Meanwhile, the Fight Goes On in Afghanistan

This month marks one year since the fall of Kabul to the Taliban. While there was some interest when Ayman al-Zawahiri was killed, most Americans seemed to mark the anniversary (if they did at all) with fleeting regret about how the war “ended.”

Yes, I used the scare quotes, and for good reason. Contrary to the conventional wisdom, the war in Afghanistan did not end just because Republicans and Democrats wanted it to end. Resistance to the Taliban resurgence continued into last autumn, last winter, and all the way to today. The forces of freedom call themselves The National Resistance Front of Afghanistan. As their Foreign Relations chief noted in Foreign Affairs

At least one force remains in the country that seeks to beat back the Taliban, fight terrorist groups such as al Qaeda and the so-called Islamic State (also known as ISIS), and restore democracy.

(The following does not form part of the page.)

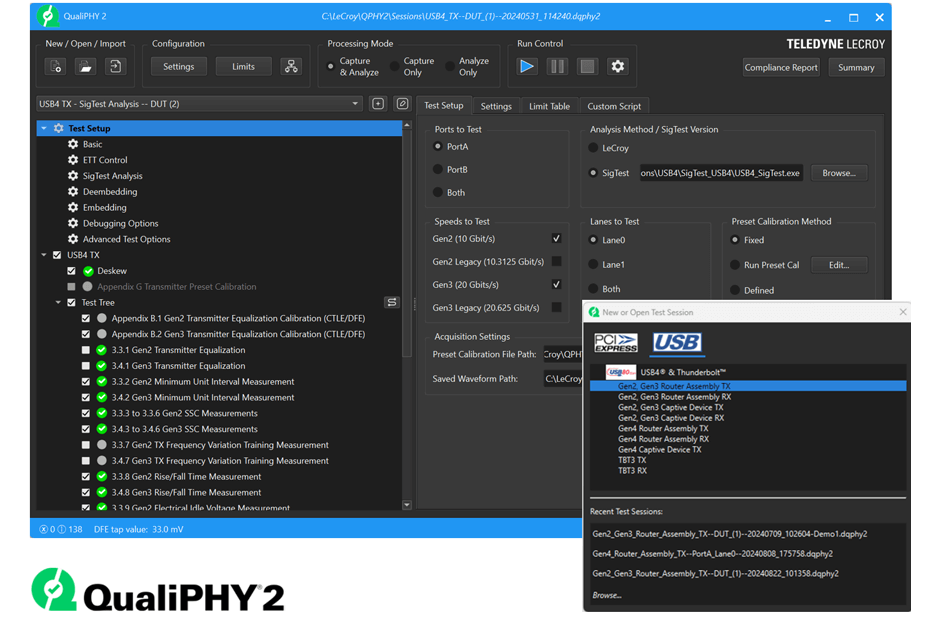The image size is (940, 627).
Task: Click the Compliance Report button
Action: coord(781,68)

The National Resistance Front of Afghanistan (NRF) is the most capable organized and armed opposition in the country. It is led by Ahmad Massoud, the son of the late Ahmad Shah Massoud, the veteran leader from the struggle against the Soviets and fierce opponent of the Taliban who was assassinated by al Qaeda in 2001, two days before the 9/11 attacks.

The NRF drew from the very Afghans who fought with America against the Taliban to fill their ranks.

The military wing of the NRF is made up of the remnants of Afghanistan’s former armed forces, who were trained, advised, and funded by the United States and NATO over the past two decades.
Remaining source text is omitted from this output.